On top of that, Fisher’s prospective starter last week against Manhattan Center — freshman Alyia Fisher, no relation — was sick and could not play. That forced Caroline Bradley, usually the starting shortstop, into her first career start on the mound.
The results were mixed, but the Wolverines still pulled out a victory when Maya Schuchert’s infield single with two outs in the bottom of the seventh scored Christina Satina with the game-winning run in a thrilling 18-17 Bronx Science victory over the Rams. The win upped the Wolverines’ record to 2-0 on the season after opening with a 12-8 victory over Lehman.
“I love what I have here,” Fisher said. “Our pitching needs to become consistent, but we got some fielding and we got some sluggers, and these kids all have a great attitude.

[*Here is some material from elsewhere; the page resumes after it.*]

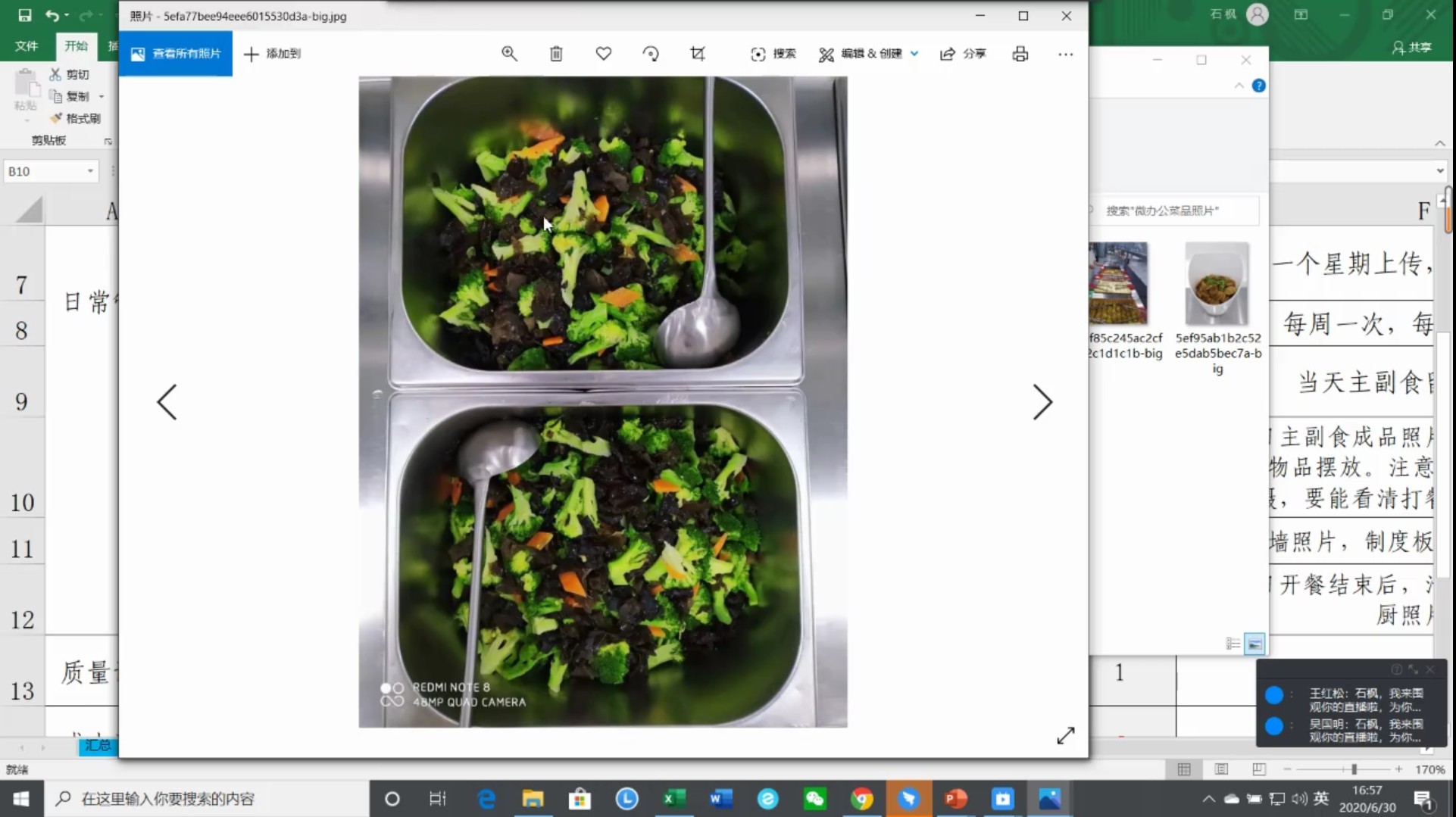Image resolution: width=1456 pixels, height=817 pixels.
Task: Delete the photo with trash icon
Action: pyautogui.click(x=556, y=54)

They’re also very eager to learn.”
Brett Zakheim is the Wolverines’ senior captain. She knows Science might not have the same kind of dynamic roster it had in the past, but thinks the win over a quality Manhattan Center team is a good sign for these Wolverines.

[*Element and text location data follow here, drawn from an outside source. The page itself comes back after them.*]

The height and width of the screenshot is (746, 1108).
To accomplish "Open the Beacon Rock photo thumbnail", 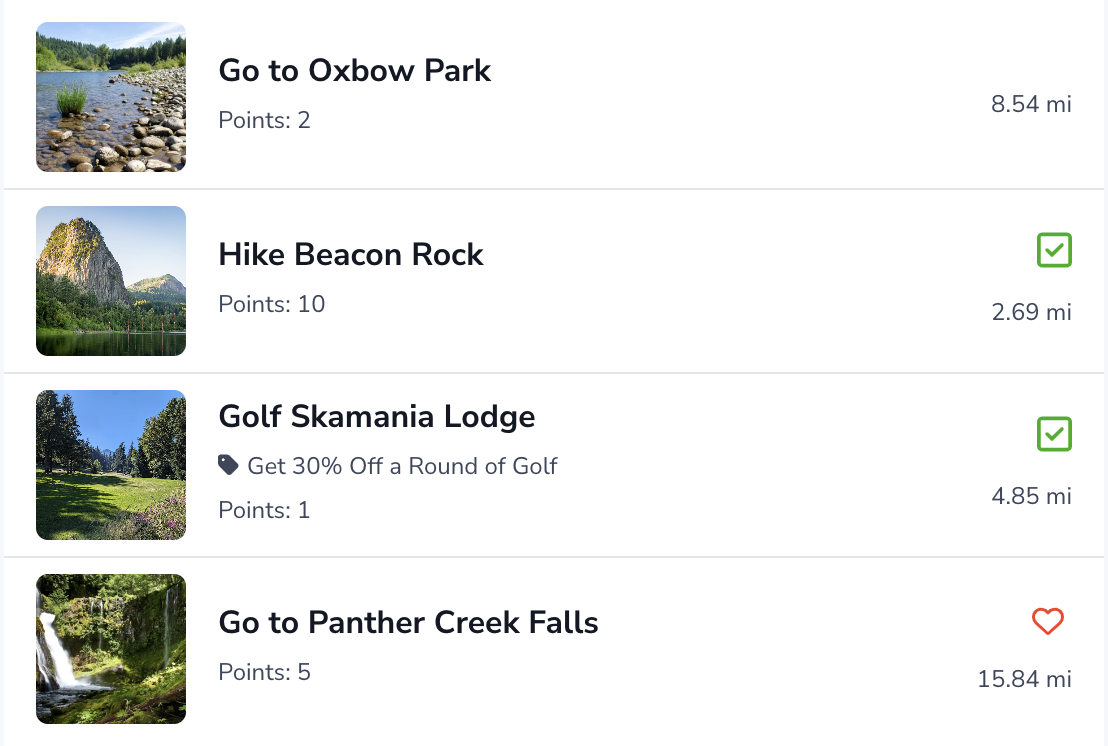I will tap(111, 281).
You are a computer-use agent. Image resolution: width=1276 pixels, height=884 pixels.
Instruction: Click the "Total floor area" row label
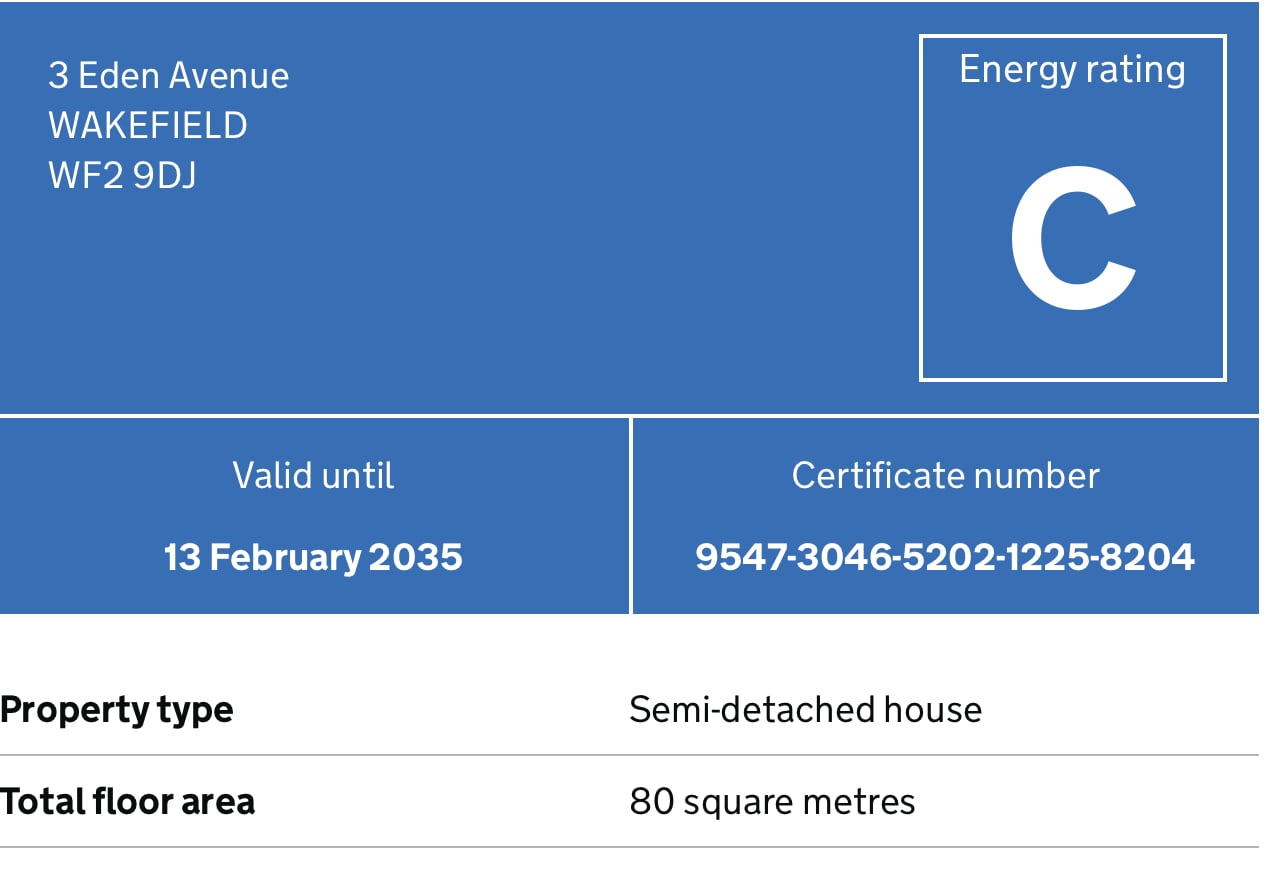[x=127, y=802]
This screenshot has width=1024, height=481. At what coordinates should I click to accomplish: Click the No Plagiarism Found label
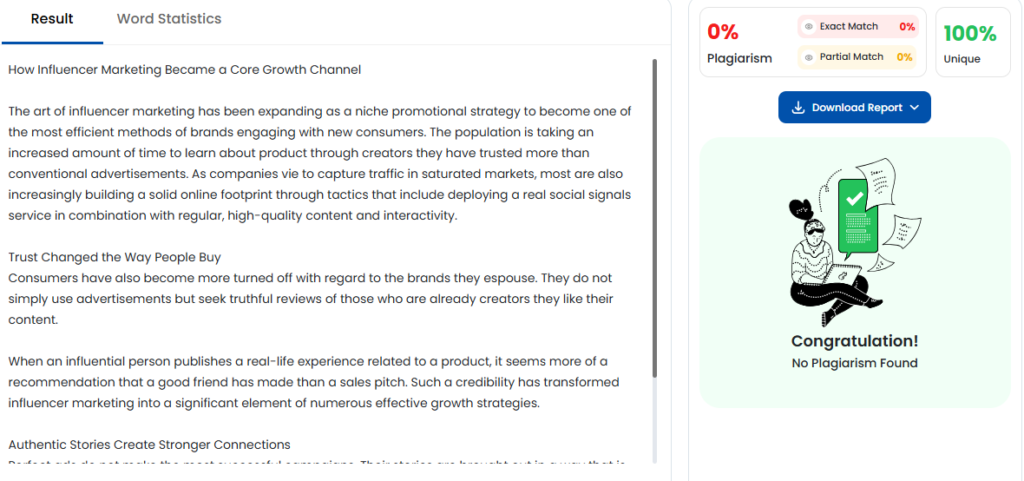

“We’re definitely still proving ourselves,” said Zakheim, who had two hits and three RBIs in the win over Manhattan Center. “We showed a lot of heart the way we were able to come back as a team.
“We have to be scrappy. We can’t rely on pitching anymore. We were spoiled for a while there.”
While Zakheim and her teammates adapt to their new coach, Fisher said he also has to make some adjustment of his own.
“I’m used to where all the kids that are playing for me, it’s their life,” the coach said. “For these kids, it’s not their life. It’s one of the fun things they do. They’re very dedicated and they’re into it, but they have a lot of other things going on, and that’s the adjustment I’m having to make.”
It was a recent conversation with one of his new players that gave Fisher a new perspective on his coaching style.
“One of the girls came up to me the other day and said, ‘Mike, are you going to come back next year?’” Fisher said. “And I said, ‘Are you asking because you want me to or you don’t?’ And she said, ‘I do, but I can tell that you get frustrated.’ And I said, ‘You’re right.’ So I need to be a big boy. I’m supposed to be a grown up.
“These kids are dedicated, but it is just a different atmosphere than I’m used to. And that’s not their fault, that’s my fault. So it’s me who has to adjust because I feel very lucky to be here.”
The Wolverines are off to a 2-0 start, and while they may not be the juggernaut they have been in the past, they can still be a very formidable team once they get their pitching straightened out.
Just ask the always-positive Zakheim.
“We have a lot of new players, which is exciting and not as much experience, for sure,” she said. “We know we’re not as stacked as we were last year so we just have to find different ways to win, and that’s what we’re all here to do.
“Hey, we just beat the best team in Manhattan.”